National Park Authority consultation opens on changes to car park charging
Wednesday 19 October 2022
A consultation has opened this week on proposed changes to car parks owned and operated by the Peak District National Park Authority.
The changes proposed – which would be implemented via Byelaws and Parking Orders – include increasing the number of pay and display locations within the Authority’s network of 45 current car parks, and changes to tariffs at all of their Pay & Display locations.
Byelaws and Parking Orders for the Authority’s sites were last reviewed in 2016, with changes then coming into effect in 2018. A similar approach is expected with the current proposals.
Options put forward include simplifying ticket type selection – for example purchasing a motorcycle ticket in error instead of a car – and increasing parking periods for coaches and horseboxes.
Price ranges for cars would change to £1.75 for a single hour only (up 25p), up to £5.50 for a full day (a 75p increase).
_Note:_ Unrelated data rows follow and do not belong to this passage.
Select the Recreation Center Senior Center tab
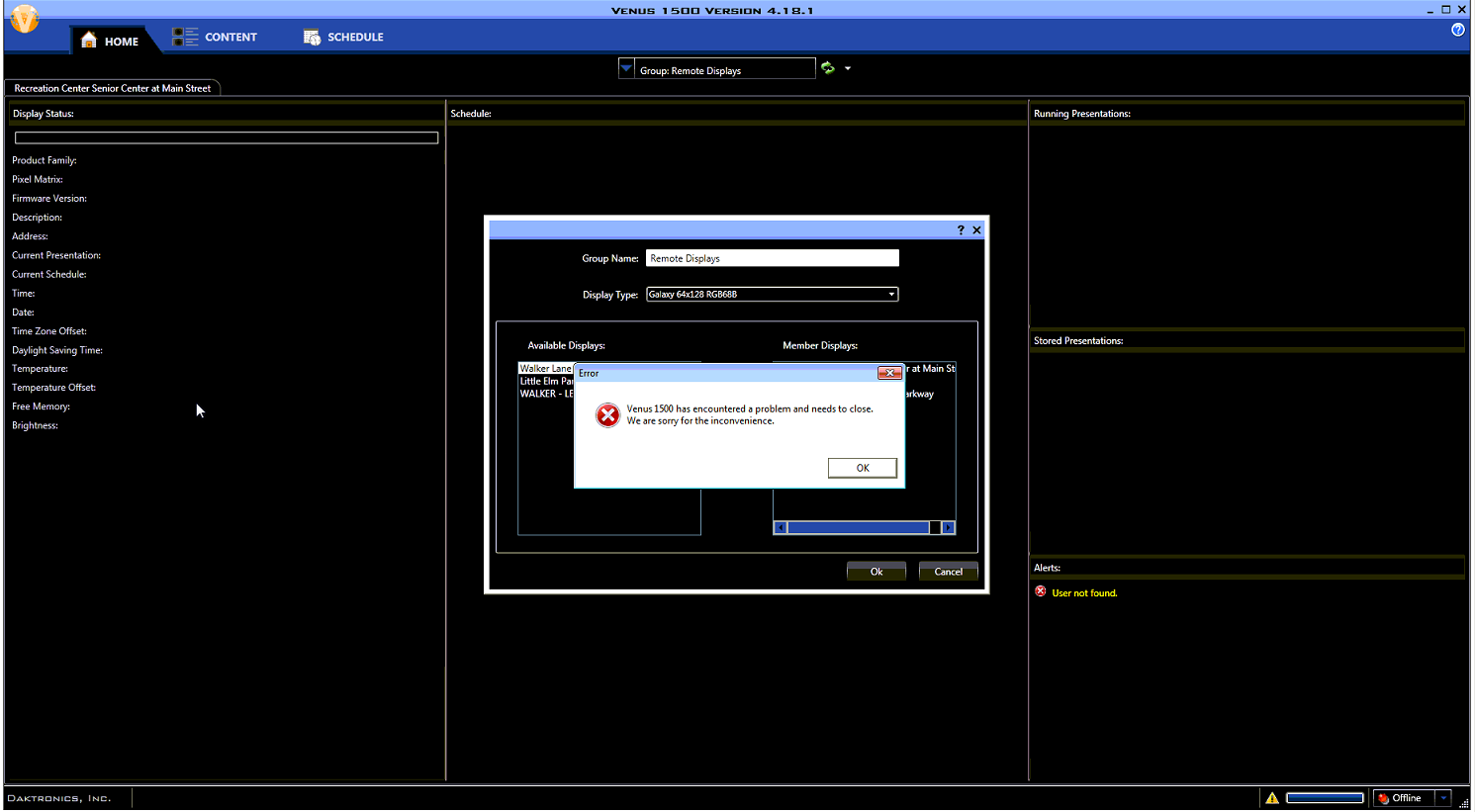 pos(113,87)
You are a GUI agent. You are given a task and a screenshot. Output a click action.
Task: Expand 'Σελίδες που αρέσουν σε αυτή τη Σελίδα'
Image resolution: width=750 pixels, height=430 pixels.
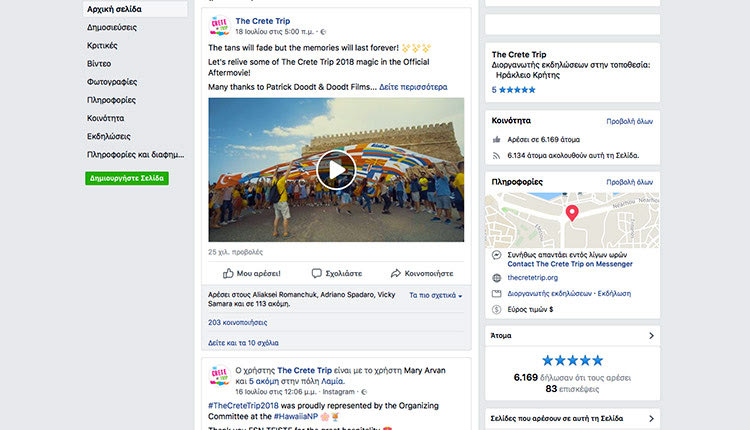652,418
Blue Badge holders will continue to park for free.
An annual parking permit, applied across all 45 Authority-owned locations, will increase in stages gradually to a final cost of £66 by 2024 – the first increase for almost a decade, when it was originally set at £40 in 2013.
The Authority confirmed that price analysis and calculations were undertaken prior to recent sharp inflation rises, and are based on averages across the preceding years since the last changes to Byelaws and Parking Orders.
A Peak District National Park Authority spokesperson said: “The proposed changes, which in some cases such as the annual permit will be introduced incrementally, continue to represent very good value in line with other local parking providers and by comparison to National Parks throughout the country.
“Under the proposals, a regular visitor to any of our Pay and Display locations would still pay less than £1.30 a week to park under an annual permit at its final cost of £66 in three year’s time.
“As the fee analysis was undertaken in 2021, it has protected car park users and visitors from potential sharper increases related to current inflation, despite the Authority’s own costs continuing to go up in line with these external factors.
“Whilst the number of Pay & Display sites may increase, this reflects the maintenance and other operating costs associated with the whole of our car park, all-user trails and public toilets network - given that almost all of these additional facilities are available to visitors at no charge.”
Around a third of the Authority’s car parks will remain free of charge to all users.